▸ **EXERCISE REQUIREMENTS**
Transcribe all the data below exactly, leaving its pictures out.

▸ **DATA SHOWN**
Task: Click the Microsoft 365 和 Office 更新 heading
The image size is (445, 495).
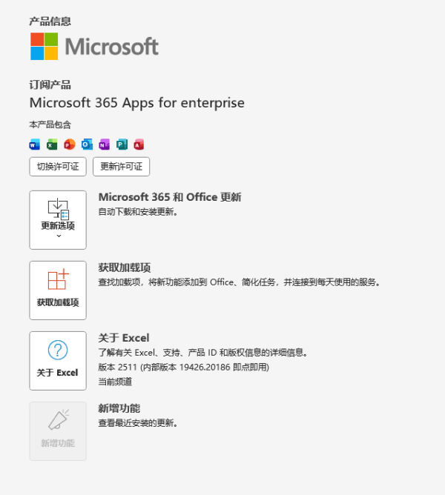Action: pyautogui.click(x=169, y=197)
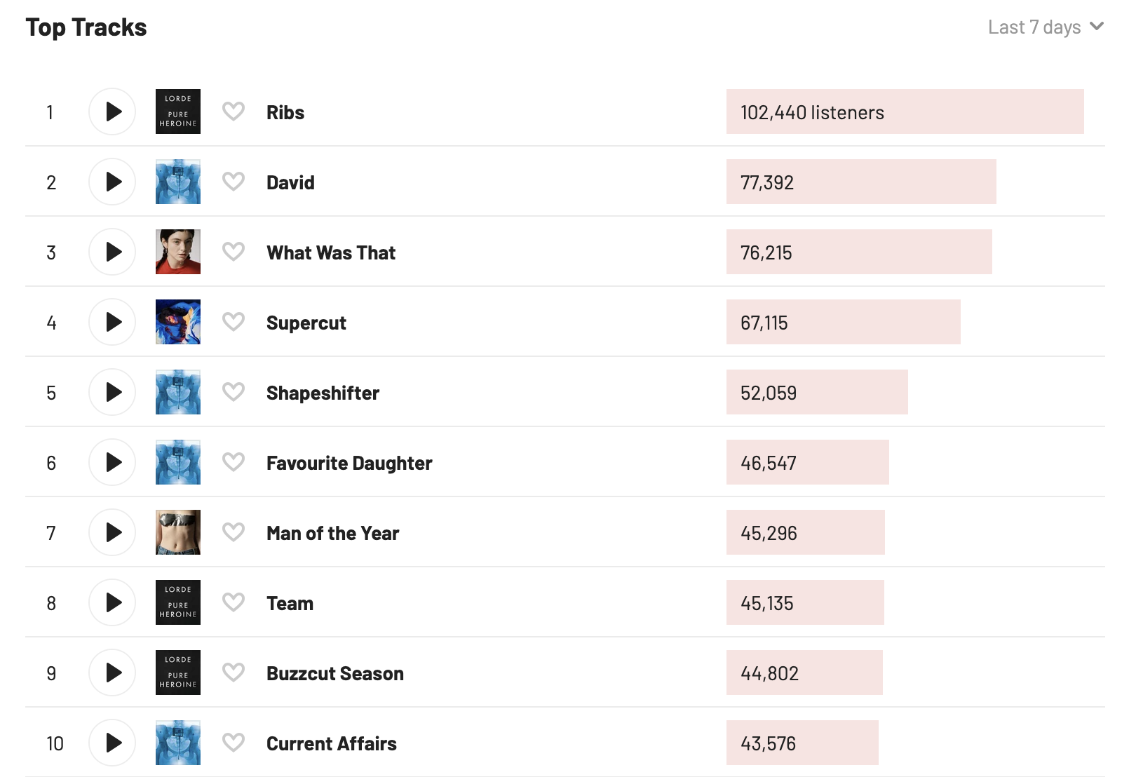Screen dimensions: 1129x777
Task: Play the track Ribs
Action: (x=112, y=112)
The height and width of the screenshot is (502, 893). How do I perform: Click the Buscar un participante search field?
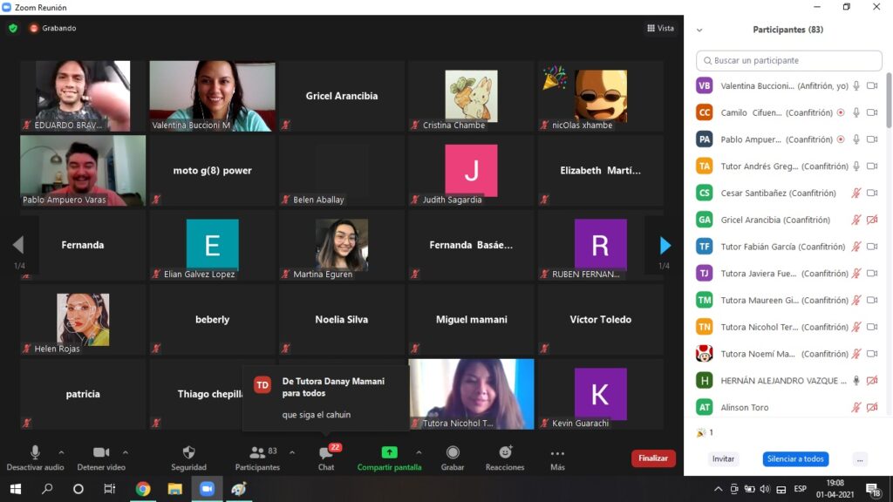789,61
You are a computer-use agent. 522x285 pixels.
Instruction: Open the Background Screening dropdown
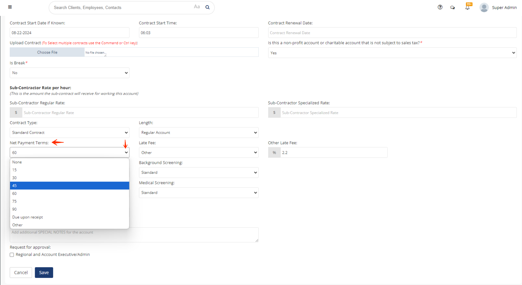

▸ **WRITTEN SOLUTION**
Task: Click the Microsoft 365 和 Office 更新 heading
The image size is (445, 495).
Action: pyautogui.click(x=169, y=197)
Screen dimensions: 1129x777
Task: Play the track Ribs
Action: (x=112, y=112)
The height and width of the screenshot is (502, 893). How do I perform: Click the Buscar un participante search field?
789,61
You are a computer-use agent. 522x285 pixels.
Instruction: Open the Background Screening dropdown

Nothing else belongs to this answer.